Search code examples
regexgoogle-sheetsgoogle-sheets-formulare2

How to make Google Sheets REGEXTRACT RegEx function do "greedy" pattern matching


I'm trying to build a pattern to select "1.2." from "1.2.3" (i.e. select every digit and dot before the last digit group) to work in REGEXEXTRACT sheet function in Google Sheets.

I came up with the pattern ^([0-9]+\.)+ which presumably corresponds to both Perl and Google/re2 specification. So, my code is:

=REGEXEXTRACT("1.2.3";"^([0-9]+\.)+")

I tested it on https://regexr.com/ where it returns "1.2." and on https://regex101.com/ where it returns "1.2." as the whole result and "2." as group 1.

But on Google Sheets, it returns "2." only.

I think that it is connected to either:

  1. "ungreedy" evaluation by REGEXEXTRACT (which is contrary to Google/re2 specification;
  2. the above plus it returns only the first group;

I tried a way-around, so to make good of item 2 above. So, I changed the pattern to (^([0-9]+\.)+).

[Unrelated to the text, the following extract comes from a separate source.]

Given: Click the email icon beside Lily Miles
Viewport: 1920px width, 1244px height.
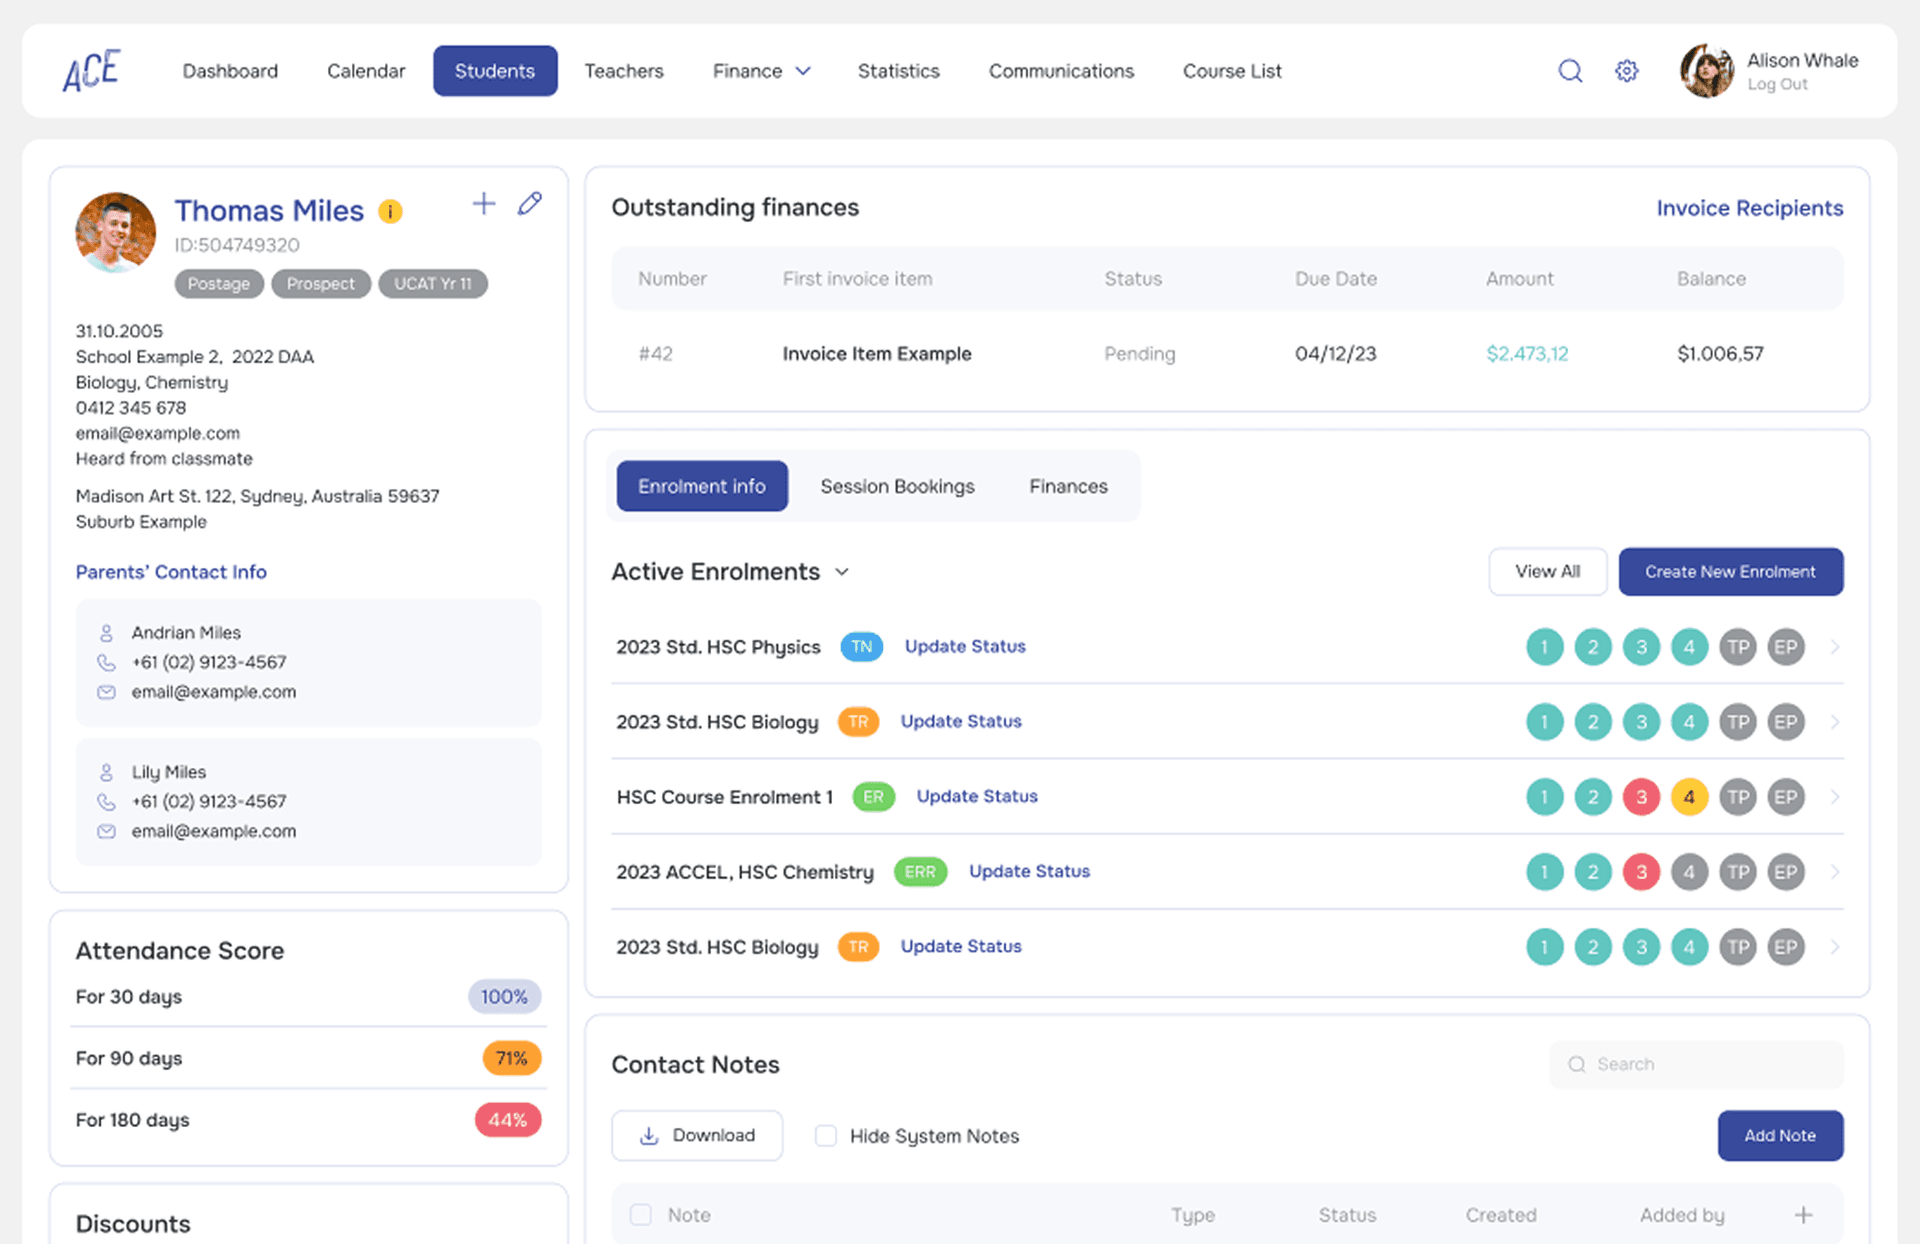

I tested it on https://regexr.com/ where it returns "1.2." and on https://regex101.com/ where it returns "1.2." as the whole result and as group 1. Unfortunately, it triggers #REF! error in Google Sheets.

So, my questions - what is the way to make greedy selection of the longest possible substring in Google Sheets or a way-around.


Solution

  • See if this helps

    =regexextract("1.2.3","^([0-9.]+)[^\.]+$")
    

    or, reference the cell with the string "1.2.3"

    =regexextract(A2, "^([0-9.]+)[^\.]+$")